Adding water (ONLY batteries with liquid electrolyte)

It is forbidden to add water to gel or AGM batteries, since they do not lose it during operation. Water needs to be added periodically to flooded batteries. The frequency of topping up depends on the nature of battery use and operating temperature. New batteries should be checked every few weeks to determine the frequency of topping up water for a specific application. Batteries typically require more frequent toppings as they age.

• Fully charge the battery before adding water. Add water to discharged or partially charged batteries only if the plates are visible.
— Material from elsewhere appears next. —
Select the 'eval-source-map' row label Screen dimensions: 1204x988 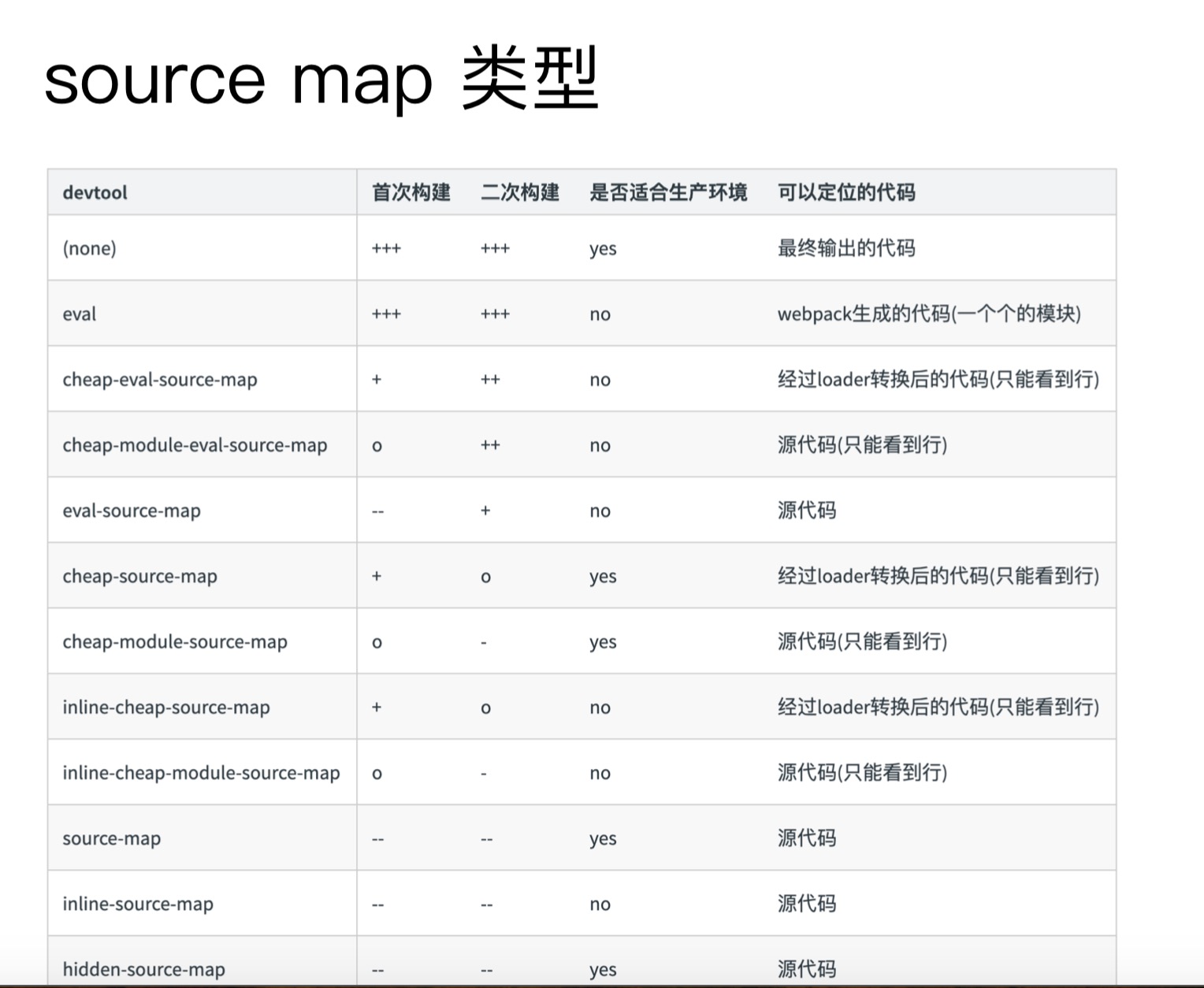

In this case, add just enough water to cover the plates, then charge the battery and continue the water refill process described below.
• Remove the protective caps and turn them over to prevent dirt from getting on the inside surface. Check the electrolyte level.
• If the electrolyte level is significantly higher than the plates, then it is not necessary to add water.
• If the electrolyte level barely covers the plates, add distilled or deionized water to a level 3 mm below the ventilation well.
• After adding water, install the protective caps back on the battery.
• Tap water can be used if the level of contamination is within acceptable limits.
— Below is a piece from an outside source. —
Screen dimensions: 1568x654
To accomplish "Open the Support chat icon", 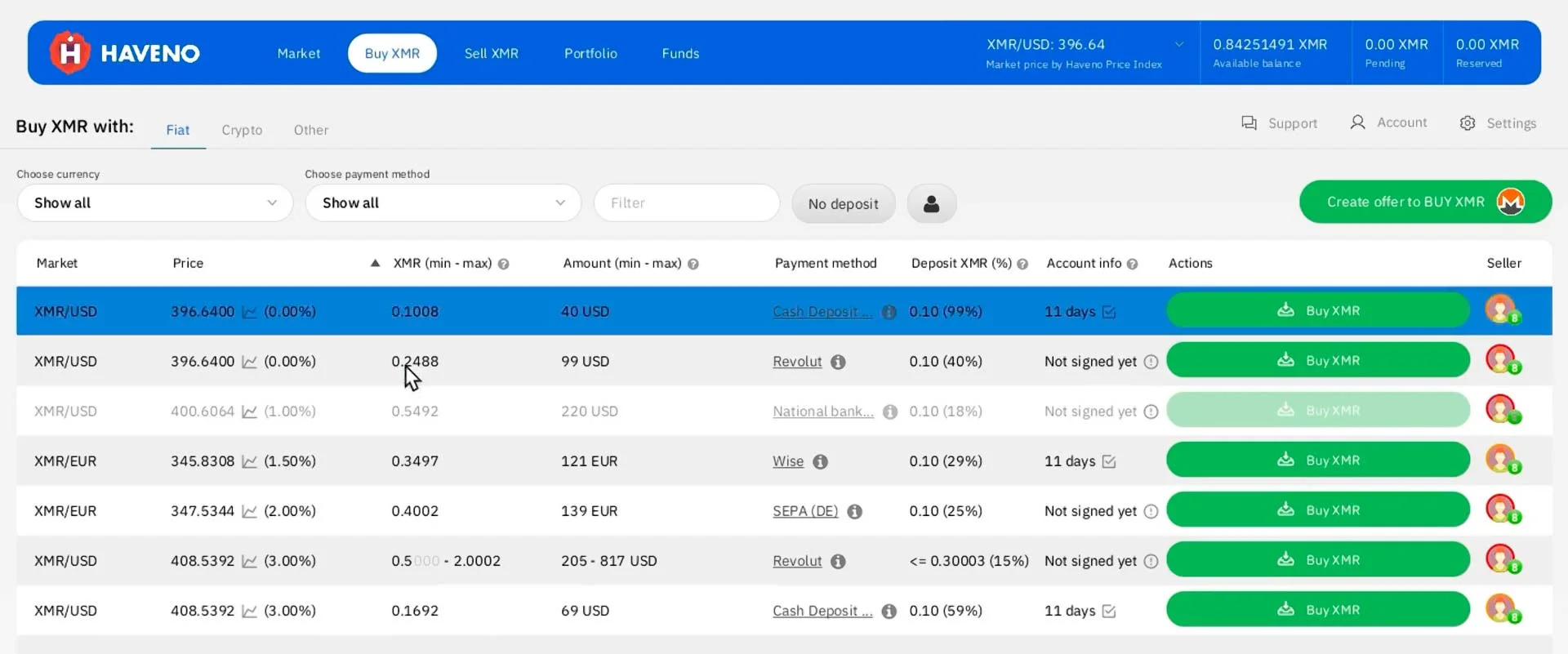I will 1249,122.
Charge and equalization charge

Charge

Proper charging is extremely important to get the most out of your battery. Both undercharging and overcharging a battery can significantly shorten its service life. For proper charging, see the instructions included with the equipment. Most chargers are automatic and pre-programmed. Some chargers allow the user to set the voltage and current values. See charging recommendations in the Table.
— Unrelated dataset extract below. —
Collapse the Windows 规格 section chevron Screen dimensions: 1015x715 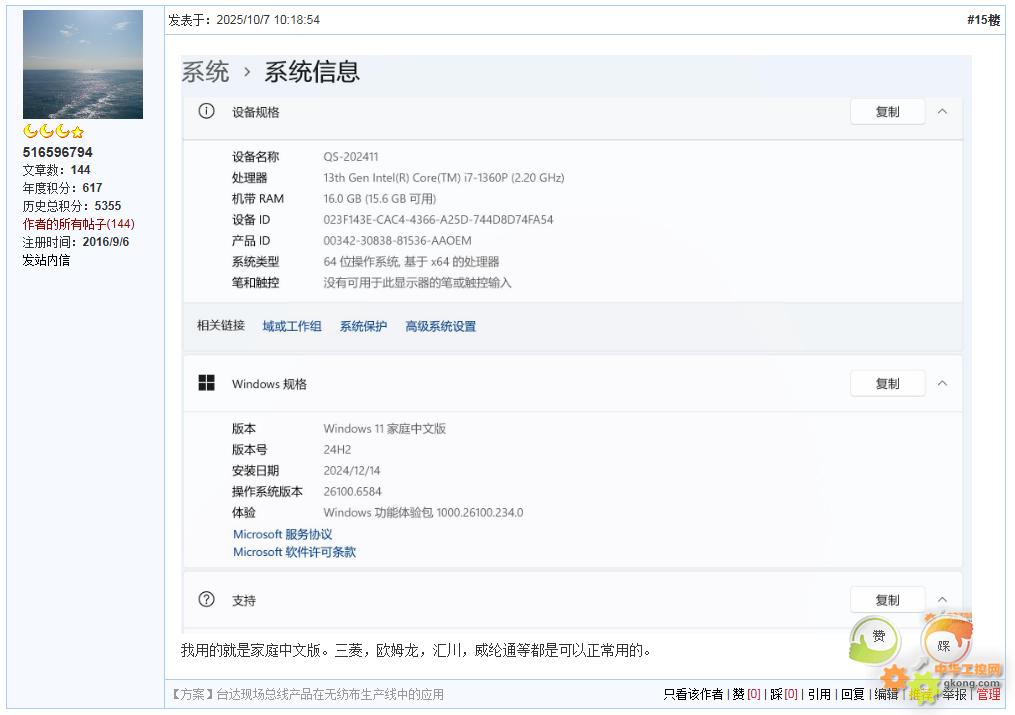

• Make sure that Charger set to the desired program for wet, gel or AGM batteries, depending on the type of battery used.
• The battery must be fully charged after each use.
• Lead-acid batteries (wet, gel and AGM) do not have a memory effect and therefore do not require a complete discharge before recharging.
• Charging should only be carried out in well-ventilated areas.
• Before charging, check the electrolyte level to ensure that the plates are covered with water (wet batteries only).
• Before charging, make sure that all protective caps are securely attached to the battery.
• Batteries with liquid electrolyte will release gas (bubbles) before completing the charging process to ensure the electrolyte is properly mixed.
• Do not charge a frozen battery.
• Charging should be avoided at temperatures above 49°C.

Scheme 4

Scheme 4 and 5

Equalizing charge (ONLY for wet batteries)

An equalization charge is a battery overcharge performed on wet batteries after they have been fully charged. Trojan recommends performing an equalization charge only when batteries have a low specific gravity, less than 1.250, or a specific gravity that fluctuates within a wide range, 0.030, after the battery is fully charged. Do not equalize charge GEL or AGM batteries.

• You must make sure that the battery is a wet battery.
• Before starting charging, check the electrolyte level and make sure that the plates are covered with water.
• Make sure that all protective caps are firmly attached to the battery.
• Set the charger to equalizing charge mode.
• During the equalizing charge process, gas will be released in the batteries (bubbles will float to the surface).
• Measure the specific gravity every hour. The equalizing charge should be stopped when the specific gravity stops increasing.

ATTENTION! It is prohibited to perform an equalization charge on gel or AGM batteries.